Regardless of the accuracy (or otherwise) of these reports, recent statements by American officials have been full of praise for Sudan’s cooperation with the “war on terrorism.” US secretary of state Colin Powell praised Sudan, saying that it had granted US officials “access to certain individuals within the country,” which probably means allowing the US to interrogate them. Likewise, state department spokesman Richard Boucher had earlier praised Khartoum, saying: “For about a year, we have had a counter-terrorism dialogue with Sudan and had been making concrete progress in that regard.”
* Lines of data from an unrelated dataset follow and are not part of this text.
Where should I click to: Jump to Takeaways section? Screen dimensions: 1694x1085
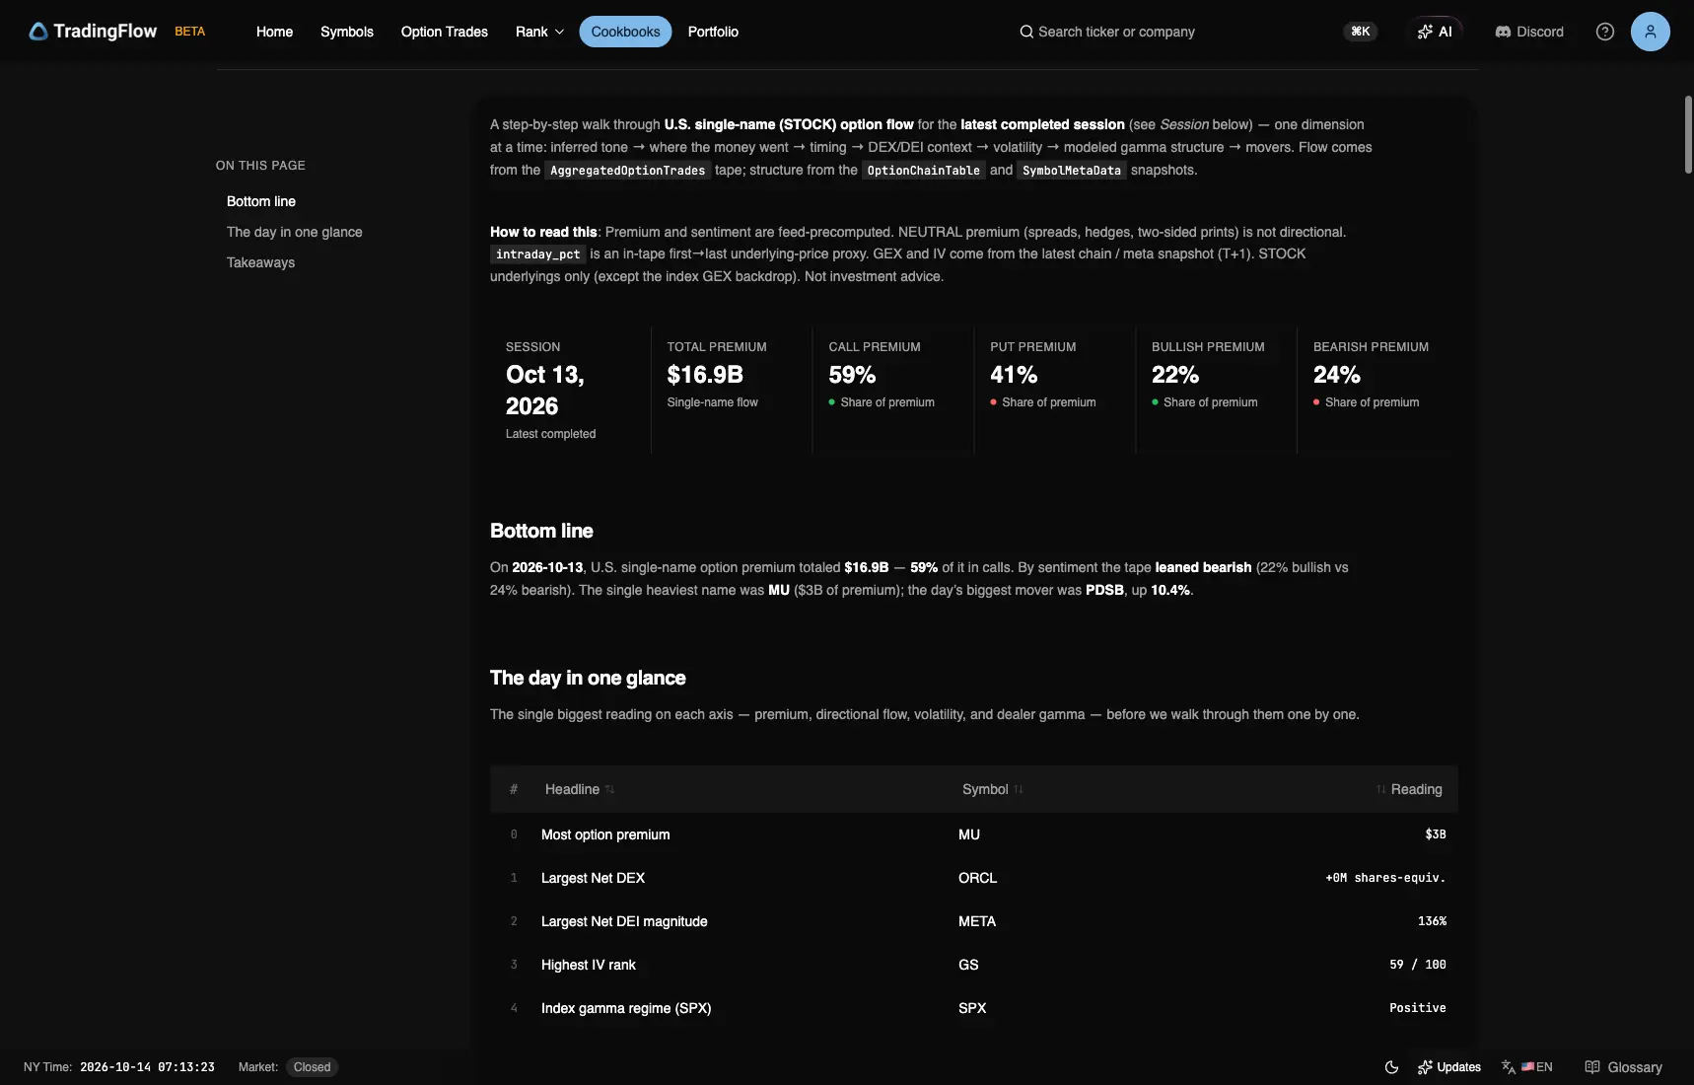(260, 262)
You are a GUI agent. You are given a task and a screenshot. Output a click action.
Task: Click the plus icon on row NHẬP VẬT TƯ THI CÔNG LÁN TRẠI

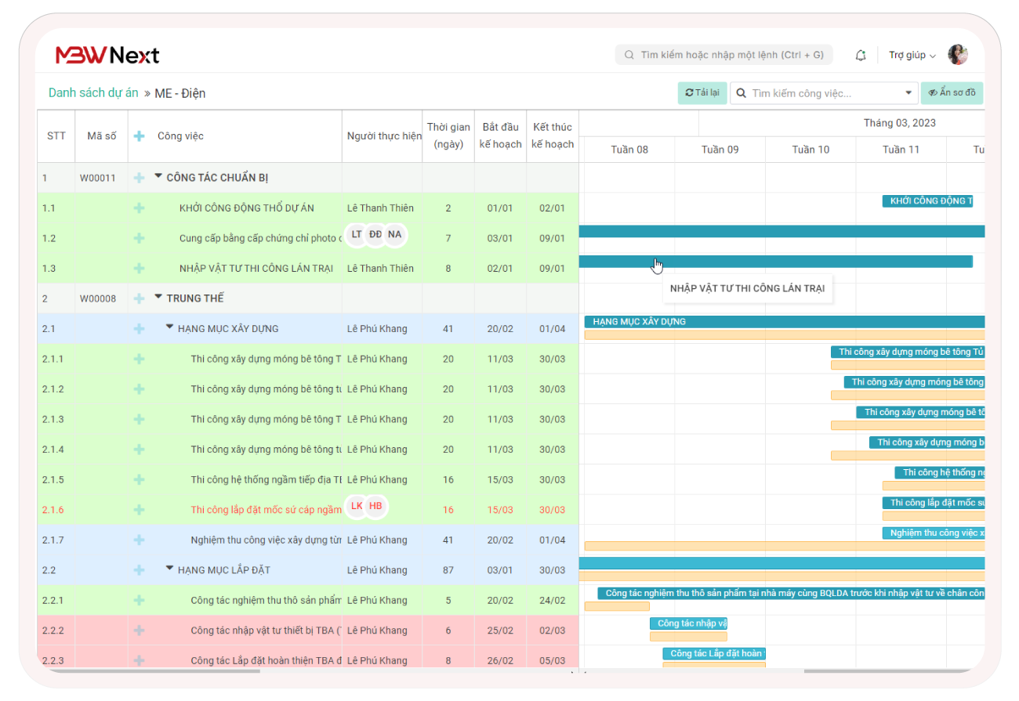click(139, 268)
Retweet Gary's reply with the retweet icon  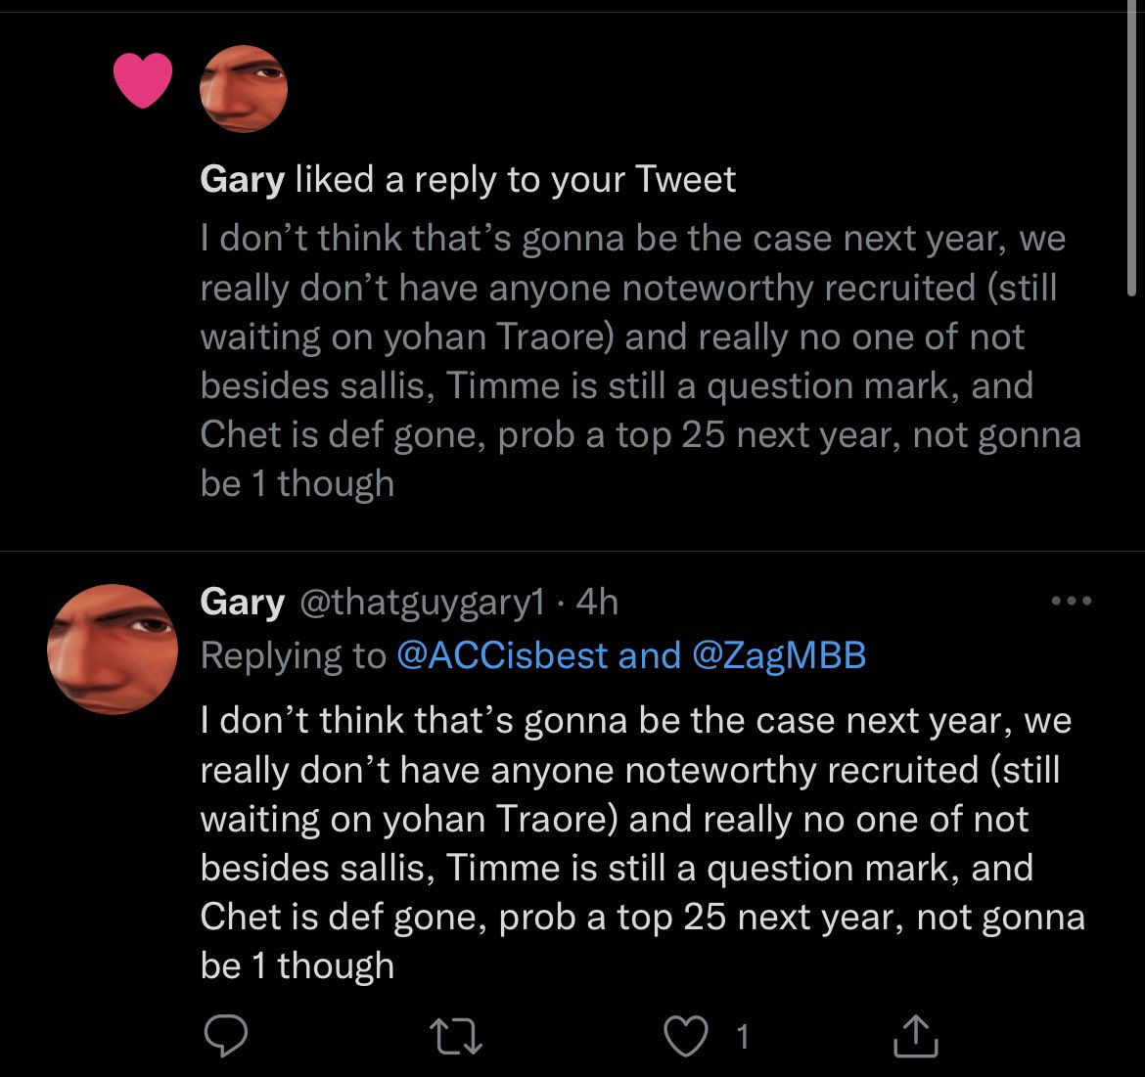pos(456,1036)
On September 28 the UN Security Council adopted (by a vote of 14 to 0, with the US abstaining) a resolution to lift five-year-old UN sanctions against Sudan with no objections from Washington. In his remarks announcing his country’s decision to abstain, James Cunningham, US ambassador to the UN, said that his government believes that Sudan “has taken substantial steps to meet the specific demands of UN Security Council resolution 1054,” which imposed the sanctions. He added that Washington did not oppose the lifting of sanctions because “Sudan has recently apprehended extremists within that country whose activities may have contributed to international terrorism.” Information minister Ibrahim alluded to this fact when he wondered how the US could base its decision to extend thesanctions on charges the Security Council had dismissed by adopting the resolution.
The UN sanctions required states to reduce the number of Sudanese diplomatic personnel in their countries, restrict the entry or transit of Sudanese government and military officials, and prevent Sudanese planes from using or flying over their territories. They were imposed in 1996 to try to force Sudan to extradite three individuals accused by Egypt of involvement in the assassination attempt against Mubarak in 1995. Even Egypt, on whose behalf the sanctions were put in place, and Ethiopia, where the assassination attempt took place, sent letters to the Security Council expressing their support for ending the sanctions.
Sudan must have hoped that its cooperation with Washington’s drive against groups and individuals it characterizes as “terrorist” would be rewarded by the US lifting its economic sanctions. But at least some of the frustration of the Bashir regime is unreasonable: the empty anguish of credulous politicians who have failed to see how dancing to Washington’s tune fails to work in the real world. The cardinal rule of the game is that the list of US demands will inevitably grow once a country has given in once to American pressure. The plight of PLO chairman Yasser Arafat in connection with renouncing terrorism are revealing.
The Sudanese rebels have been more adept at grasping how this process works. Foreign minister Isma’il accused the rebel Sudan People’s Liberation Army (SPLA), led by Colonel John Garang, of writing to the US administration declaring its readiness to prove that Khartoum sponsors terrorism and demanding strikes against the Sudan government.
Another rebel leader, Riek Macher of the Sudan People’s Democratic Front (SPDF), reiterated the call for US attacks on Sudan. In an interview with the BBC’s Focus on Africa programme (November 7), Macher claimed that al-Qa’ida maintains a presence in the country, adding that he fears that bin Ladin might return to Sudan if the current air strikes succeed in forcing him out of Afghanistan.